▶ _PROBLEM SET_:
1 – Answer these questions from the text about J.K. Rowling:
(a) On what date and in what town was Rowling born?
(b) In what year did Rowling move to Portugal, and what did she go there to do?
(c) In what month and year was Harry Potter and the Chamber of Secrets published?
2 – Pick up the text about J.K. Rowling after its final sentence and keep writing.

J.K. Rowling

J.K. Rowling is the creator of the ‘Harry Potter’ fantasy series, one of the most popular book and film franchises in history.

Who Is J.K. Rowling?

J.K. Rowling, is a British author and screenwriter best known for her seven-book Harry Potter children’s book series. The series has sold more than 500 million copies and was adapted into a blockbuster film franchise.

Early Life

Rowling was born Joanne Rowling on July 31, 1965, in Yate, England. She adopted her pen name, J.K., incorporating her grandmother’s name, Kathleen, for the latter initial (Rowling does not have a middle name).

A graduate of the University of Exeter, Rowling moved to Portugal in 1990 to teach English. There, she met and married the Portuguese journalist Jorge Arantes. The couple’s daughter, Jessica, was born in 1993. After her marriage ended in divorce, Rowling moved to Edinburgh with her daughter to live near her younger sister, Di.

While struggling to support her daughter Jessica and herself on welfare, Rowling worked on her first book in the Harry Potter series. The idea for the book reportedly occurred to her while she was traveling on a train from Manchester to London in 1990.

Books

‘Harry Potter and the Sorcerer’s Stone’

After a number of rejections, Rowling finally sold her first book, Harry Potter and the Philosopher’s Stone, for the equivalent of about $4,000; it hit shelves in June 1997. The word “Philosopher” in the book’s original title was changed to “Sorcerer” for its publication in America.

The book was the start of a seven-book series chronicling the life of the young wizard Harry Potter and his motley band of cohorts at the Hogwarts School of Witchcraft and Wizardry.

‘Harry Potter and the Chamber of Secrets’

The second book in the Harry Potter series, Harry Potter and the Chamber of Secrets, came out in July 1998.

▶ _ENTRIES SUPPLIED_:
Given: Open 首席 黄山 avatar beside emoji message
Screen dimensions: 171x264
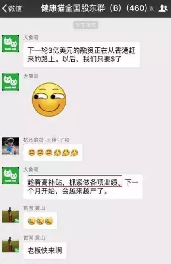Looking at the screenshot, I should (x=10, y=215).
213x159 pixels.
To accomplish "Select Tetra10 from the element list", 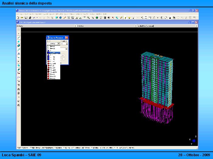I will (x=53, y=63).
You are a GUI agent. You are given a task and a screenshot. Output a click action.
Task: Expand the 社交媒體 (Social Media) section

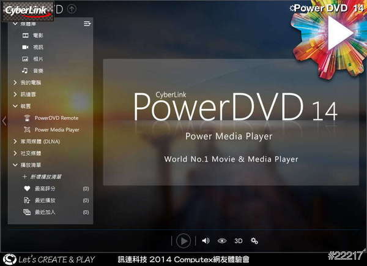pyautogui.click(x=31, y=153)
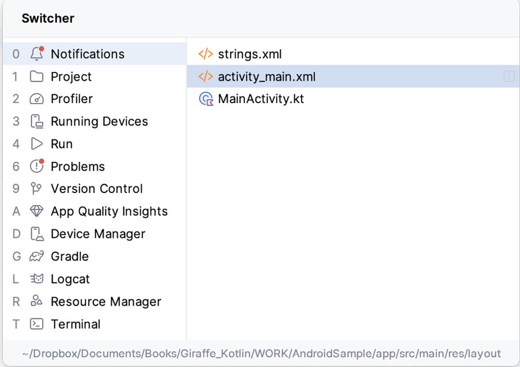520x367 pixels.
Task: Click the Gradle elephant icon
Action: pos(37,256)
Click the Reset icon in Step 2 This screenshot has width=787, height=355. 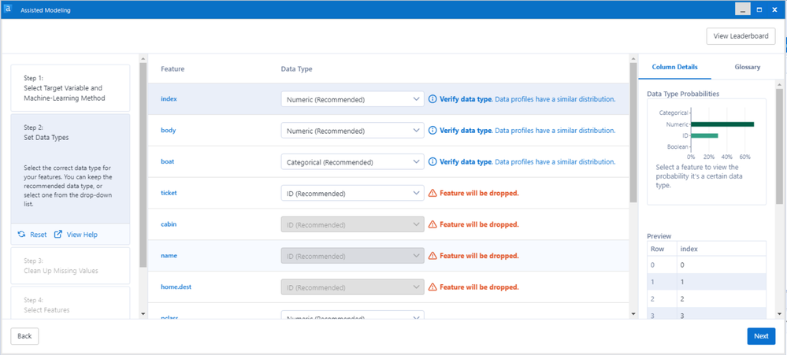pyautogui.click(x=22, y=235)
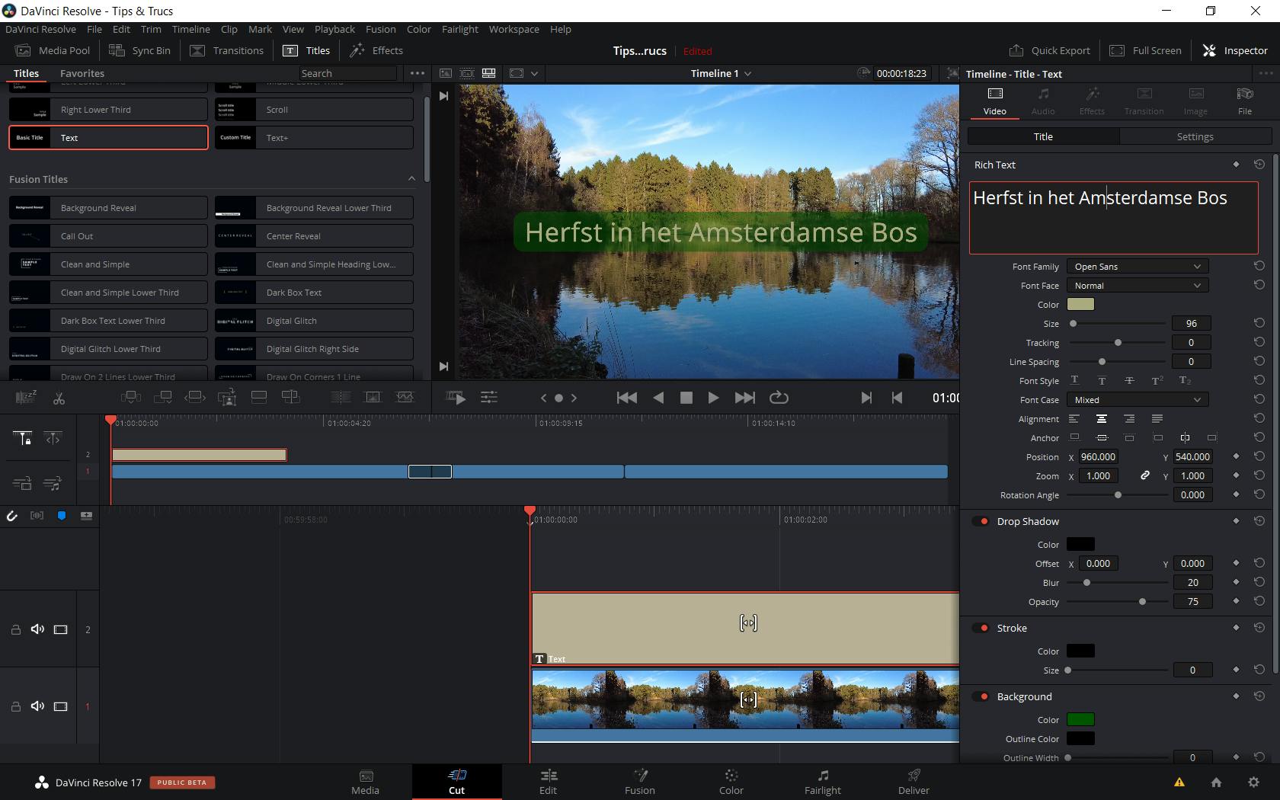
Task: Switch to the Settings tab in Inspector
Action: (1195, 136)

▶ _RESPONSES IN ORDER_:
1 –
(a) July 31, 1965, in Yate, England.
(b) 1990, to teach English.
(c) July 1998.

2 –
Harry Potter and the Prisoner of Azkaban’

The third book in Rowling’s series, Harry Potter and the Prisoner of Azkaban, hit shelves in July 1999. By the following summer, the first three Harry Potter books had earned approximately $480 million in three years, with over 35 million copies in print in 35 languages.

The phenomenal response to Rowling’s books culminated in July 2000, when the fourth volume in the series, Harry Potter and the Goblet of Fire, became the fastest-selling book in 24 hours ever. The book saw a first printing of 5.3 million copies and advance orders of over 1.8 million.

‘Harry Potter and the Order of the Phoenix’

After a postponed release date, the fifth installment, Harry Potter and the Order of the Phoenix, hit bookstores in June 2003.

‘Harry Potter and the Half-Blood Prince’

The sixth installment, released in July 2005, sold 6.9 million copies in the United States in its first 24 hours. Harry Potter and the Half-Blood Prince was the biggest opening in publishing history.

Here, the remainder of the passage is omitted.